* EXERCISE REQUIREMENTS *
Your reply should be the following data, copied exactly.

* INFORMATION SUPPLIED *
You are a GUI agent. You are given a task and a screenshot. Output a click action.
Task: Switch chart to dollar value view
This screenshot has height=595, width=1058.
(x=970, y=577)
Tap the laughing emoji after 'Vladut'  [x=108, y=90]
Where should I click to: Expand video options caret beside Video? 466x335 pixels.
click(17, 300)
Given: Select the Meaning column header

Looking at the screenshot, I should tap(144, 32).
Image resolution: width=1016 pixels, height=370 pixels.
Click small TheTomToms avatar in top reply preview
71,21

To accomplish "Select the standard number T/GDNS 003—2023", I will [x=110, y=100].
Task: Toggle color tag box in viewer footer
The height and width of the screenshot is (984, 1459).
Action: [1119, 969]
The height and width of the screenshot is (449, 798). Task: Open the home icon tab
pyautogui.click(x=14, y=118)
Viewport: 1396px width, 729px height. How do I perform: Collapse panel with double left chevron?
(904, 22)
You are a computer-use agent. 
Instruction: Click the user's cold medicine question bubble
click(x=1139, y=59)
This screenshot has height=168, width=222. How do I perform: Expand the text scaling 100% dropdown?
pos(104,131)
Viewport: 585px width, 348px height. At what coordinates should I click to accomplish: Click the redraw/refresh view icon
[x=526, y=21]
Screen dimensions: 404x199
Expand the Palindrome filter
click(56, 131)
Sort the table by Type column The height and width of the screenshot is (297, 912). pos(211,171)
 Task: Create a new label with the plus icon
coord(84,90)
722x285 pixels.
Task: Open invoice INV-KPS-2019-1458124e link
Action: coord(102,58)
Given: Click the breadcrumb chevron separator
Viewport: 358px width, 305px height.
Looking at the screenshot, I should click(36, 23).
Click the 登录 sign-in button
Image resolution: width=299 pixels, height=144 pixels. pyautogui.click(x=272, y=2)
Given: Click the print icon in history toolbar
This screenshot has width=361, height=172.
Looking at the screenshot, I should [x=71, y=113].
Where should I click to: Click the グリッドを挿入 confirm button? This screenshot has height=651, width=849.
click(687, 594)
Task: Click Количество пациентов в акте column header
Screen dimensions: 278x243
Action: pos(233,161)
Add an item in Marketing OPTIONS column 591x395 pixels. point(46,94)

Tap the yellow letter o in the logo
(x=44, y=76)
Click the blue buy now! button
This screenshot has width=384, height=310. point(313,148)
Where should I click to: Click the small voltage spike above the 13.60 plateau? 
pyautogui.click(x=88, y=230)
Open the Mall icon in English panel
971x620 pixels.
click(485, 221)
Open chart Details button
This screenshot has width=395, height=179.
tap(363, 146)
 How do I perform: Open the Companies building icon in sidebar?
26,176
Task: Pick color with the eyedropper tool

* SOLUTION TO THIS EXERCISE *
You are a GUI agent. You are given a task and a screenshot. Output a click action.
Task: Switch chart to dollar value view
This screenshot has height=595, width=1058.
(x=970, y=577)
Tap the laughing emoji after 'Vladut'  [x=108, y=90]
Where should I click to: Expand video options caret beside Video? 466x335 pixels.
click(17, 300)
Given: Select the Meaning column header

Looking at the screenshot, I should tap(144, 32).
Image resolution: width=1016 pixels, height=370 pixels.
Click small TheTomToms avatar in top reply preview
71,21

To accomplish "Select the standard number T/GDNS 003—2023", I will [x=110, y=100].
Task: Toggle color tag box in viewer footer
The height and width of the screenshot is (984, 1459).
Action: [1119, 969]
The height and width of the screenshot is (449, 798). Task: Open the home icon tab
pyautogui.click(x=14, y=118)
Viewport: 1396px width, 729px height. How do I perform: Collapse panel with double left chevron?
(904, 22)
You are a computer-use agent. 
Instruction: Click the user's cold medicine question bubble
click(x=1139, y=59)
This screenshot has height=168, width=222. How do I perform: Expand the text scaling 100% dropdown?
pos(104,131)
Viewport: 585px width, 348px height. At what coordinates should I click to accomplish: Click the redraw/refresh view icon
[x=526, y=21]
Screen dimensions: 404x199
Expand the Palindrome filter
click(56, 131)
Sort the table by Type column The height and width of the screenshot is (297, 912). pos(211,171)
 Task: Create a new label with the plus icon
coord(84,90)
722x285 pixels.
Task: Open invoice INV-KPS-2019-1458124e link
Action: coord(102,58)
Given: Click the breadcrumb chevron separator
Viewport: 358px width, 305px height.
Looking at the screenshot, I should click(36, 23).
Click the 登录 sign-in button
Image resolution: width=299 pixels, height=144 pixels. pyautogui.click(x=272, y=2)
Given: Click the print icon in history toolbar
This screenshot has width=361, height=172.
Looking at the screenshot, I should [x=71, y=113].
Where should I click to: Click the グリッドを挿入 confirm button? This screenshot has height=651, width=849.
click(687, 594)
Task: Click Количество пациентов в акте column header
Screen dimensions: 278x243
Action: pos(233,161)
Add an item in Marketing OPTIONS column 591x395 pixels. point(46,94)

Tap the yellow letter o in the logo
(x=44, y=76)
Click the blue buy now! button
This screenshot has width=384, height=310. point(313,148)
Where should I click to: Click the small voltage spike above the 13.60 plateau? 
pyautogui.click(x=88, y=230)
Open the Mall icon in English panel
971x620 pixels.
click(485, 221)
Open chart Details button
This screenshot has width=395, height=179.
tap(363, 146)
 How do I perform: Open the Companies building icon in sidebar?
26,176
Task: Pick color with the eyedropper tool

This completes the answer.